• **Work item**
Once you reach the line with "The height and" in the material below, copy each line exactly up to and including the line with "Click the Bluetooth icon in the sidebar", and skip the pictures.

• **Entries provided**
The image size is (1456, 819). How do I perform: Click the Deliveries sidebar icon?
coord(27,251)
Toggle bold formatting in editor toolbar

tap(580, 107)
* * *
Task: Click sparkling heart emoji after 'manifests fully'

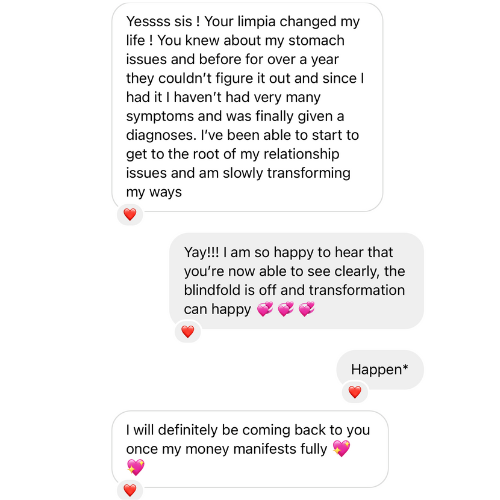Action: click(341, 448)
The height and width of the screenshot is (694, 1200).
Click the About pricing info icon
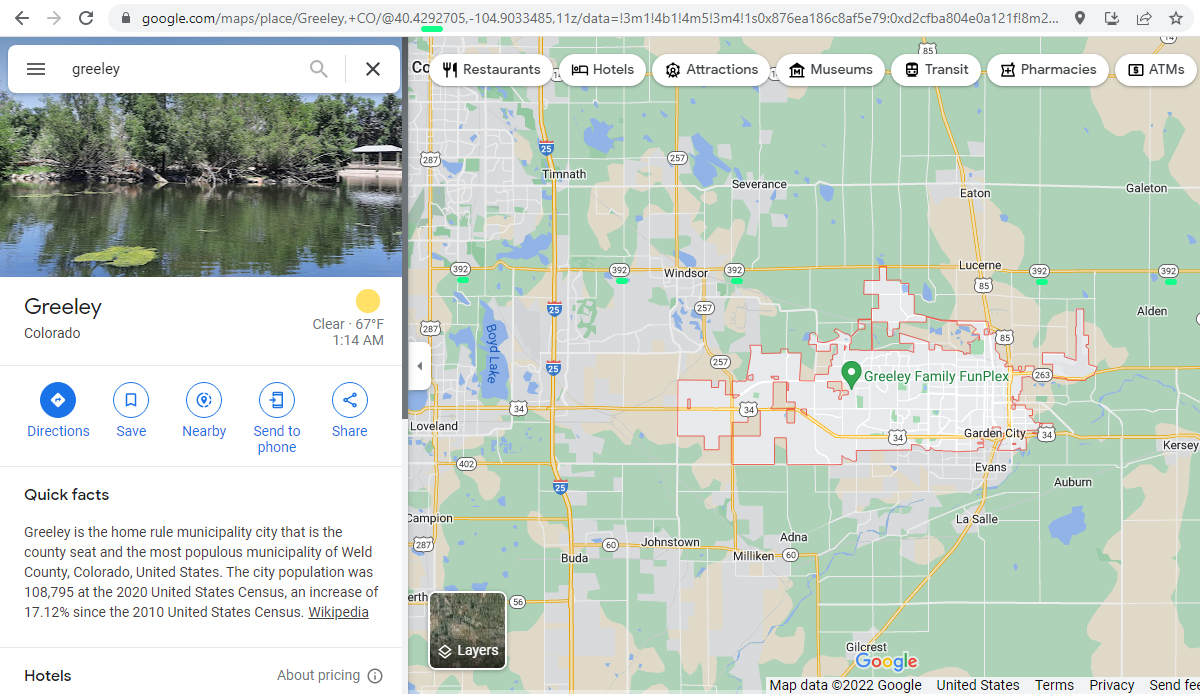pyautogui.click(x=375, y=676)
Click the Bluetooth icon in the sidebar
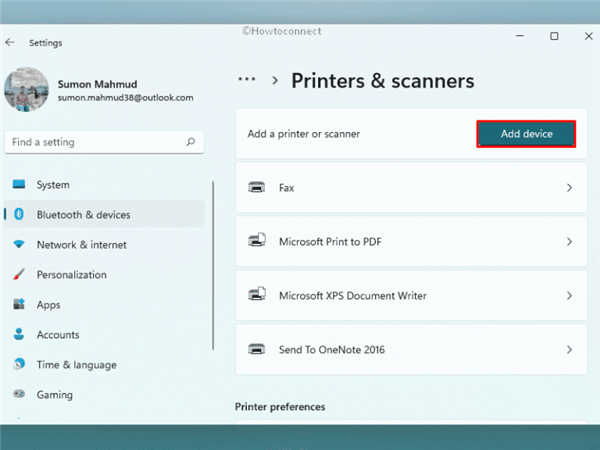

• **Answer to the exercise**
The height and width of the screenshot is (694, 1200).
Click the About pricing info icon
pyautogui.click(x=375, y=676)
Click the Bluetooth icon in the sidebar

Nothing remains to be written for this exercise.